MILANO (ITALPRESS) – Il team delle Fiamme Oro si è aggiudicato ieri a Milano anche la seconda tappa di “Fencing 4 All”, lo straordinario circuito di scherma inclusiva di spada a squadre in cui ciascuna formazione era composta da almeno un atleta autistico o con disabilità intellettiva insieme ai compagni neurotipici. Nel remake della finale di un mese e mezzo fa a Roma, ieri pomeriggio sulle pedane milanesi del PalaCus Idroscalo la compagine composta da Francesco Caudo, Daniele Fontana e Marco Misiani ha superato il Circolo della Scherma Anzio, medaglia d’argento con Roberto Bezzini, Andrea Culla, Jacopo D’Antonio e Matteo Di Noia. Terzo gradino del podio per il Club Scherma Bari (Andres Marcel Carrillo Ayala, Filippo Scialanga e Letizia Zaccaro) davanti alla Scherma Pistoia 1894 (Roberto Bartolini, Aleksandr Rizzi, Andrei Rizzi e Guido Romiti).

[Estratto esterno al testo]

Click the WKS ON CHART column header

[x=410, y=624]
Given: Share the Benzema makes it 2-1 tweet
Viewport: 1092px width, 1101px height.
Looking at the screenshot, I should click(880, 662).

Le Fiamme Oro, con 100 punti totalizzati, hanno così conquistato anche il successo nella graduatoria generale, che somma i punteggi delle due prove, secondo posto per il Circolo della Scherma Anzio a quota 80, terzo il Club Scherma Bari (68) che precede Accademia Scherma Lia (60), Scherma Pistoia (55), Nedo Nadi Salerno (50) e di seguito tutte le altre.

“La prima tappa a Roma è stata una scommessa vinta, questo secondo appuntamento di Milano ha rappresentato la conferma, la certezza del lavoro fatto. Siamo entusiasti della partecipazione, della grande adesione di società storiche ed emergenti del nostro mondo in un evento che è un punto d’orgoglio per il movimento schermistico e, aggiungo, un unicum per tutto lo sport italiano”, il commento del presidente della Federazione Italiana Scherma, Luigi Mazzone, al termine della cerimonia ufficiale di premiazione in cui è stato affiancato da Carola Mangiarotti, vicepresidente del Coni Lombardia e figlia del campionissimo Edoardo.

La seconda tappa di “Fencing 4 All” a Milano ha così mandato in archivio la prima edizione di questa gara a squadre integrate in cui gli atleti neurotipici hanno in formazione almeno uno schermidore autistico o con disabilità intellettiva.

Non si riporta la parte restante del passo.